A better story, in fact, could have been made from the fact that the Cardinal did in fact “confess” in court, under the pressure of torture, and what is more that he expected that his own educated man’s Hungarian style could not by any means be confused with the vulgar gabble of the unlettered Communist fakers – which could be constructed as sin of pride, trusting in his own human qualities rather than in the Lord. A story in which these were seen as flaws, and in which he eventually was seen as a victor when he trusted not to his strength but to God, would be both less cliched and more proper to a Christian subject. But you can’t always have what you want.
I thought the theme was the Popes. But if we are talking of great Catholic-themed films in general, a few that come to mind include “A man condemned to death has escaped” by Robert Bresson (IIRC) and Pierpaolo Pasolini’s “The Gospel according to Matthew”. Pasolini was a tragic figure, torn between the pull of the Catholic faith of his parents (for which his father was murdered during the Partisan struggles of WWII – not by Nazis, but by Communist partisans) and the gravitational attraction of his homosexual lusts, and eventually destroyed by the latter; but before that he had managed to make what I think is the most haunting picture of Jesus ever captured by the camera, way ahead of Zeffirelli’s, Gibson’s, or anyone’s.
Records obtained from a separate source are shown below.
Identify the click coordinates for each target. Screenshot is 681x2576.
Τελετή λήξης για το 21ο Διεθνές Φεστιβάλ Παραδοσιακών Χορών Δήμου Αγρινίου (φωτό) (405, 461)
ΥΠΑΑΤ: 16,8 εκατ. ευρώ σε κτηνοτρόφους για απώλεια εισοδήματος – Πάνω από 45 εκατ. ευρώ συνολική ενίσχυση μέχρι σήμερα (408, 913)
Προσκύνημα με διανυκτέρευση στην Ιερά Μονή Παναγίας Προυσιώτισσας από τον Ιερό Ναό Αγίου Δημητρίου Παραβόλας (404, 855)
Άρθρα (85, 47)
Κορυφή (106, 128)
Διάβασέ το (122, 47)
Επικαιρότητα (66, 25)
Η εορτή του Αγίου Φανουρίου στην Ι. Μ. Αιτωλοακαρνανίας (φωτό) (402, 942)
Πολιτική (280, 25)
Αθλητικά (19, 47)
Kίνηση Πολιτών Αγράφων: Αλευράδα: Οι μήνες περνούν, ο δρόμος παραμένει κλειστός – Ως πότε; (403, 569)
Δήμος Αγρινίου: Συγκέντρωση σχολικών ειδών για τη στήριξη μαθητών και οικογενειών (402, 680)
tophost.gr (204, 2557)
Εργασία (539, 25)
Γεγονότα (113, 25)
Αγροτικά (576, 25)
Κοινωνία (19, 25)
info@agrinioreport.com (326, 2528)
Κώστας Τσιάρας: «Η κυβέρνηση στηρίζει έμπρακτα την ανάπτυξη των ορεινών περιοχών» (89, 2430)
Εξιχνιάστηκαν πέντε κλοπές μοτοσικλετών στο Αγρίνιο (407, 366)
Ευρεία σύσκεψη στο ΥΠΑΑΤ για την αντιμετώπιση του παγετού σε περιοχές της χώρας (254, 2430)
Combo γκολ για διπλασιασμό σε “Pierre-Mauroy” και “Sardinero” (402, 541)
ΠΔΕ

It is even possible that his homosexual lust, or rather the displaced masculinity at its core, had something to do with the intensity of the vision; certainly his relationship with the young Basque student whom he cast, and who had never acted before, had something to do wtih that. In which case I would say that this is an example of the power of great art and Christian faith to take up, transfigure, and ennoble, something that would in itself be ruinous, and that did in fact prove ruinous when Pasolini finally surrendered to it.
I have seen the Gospel According to Matthew and it has an undeniable power to it.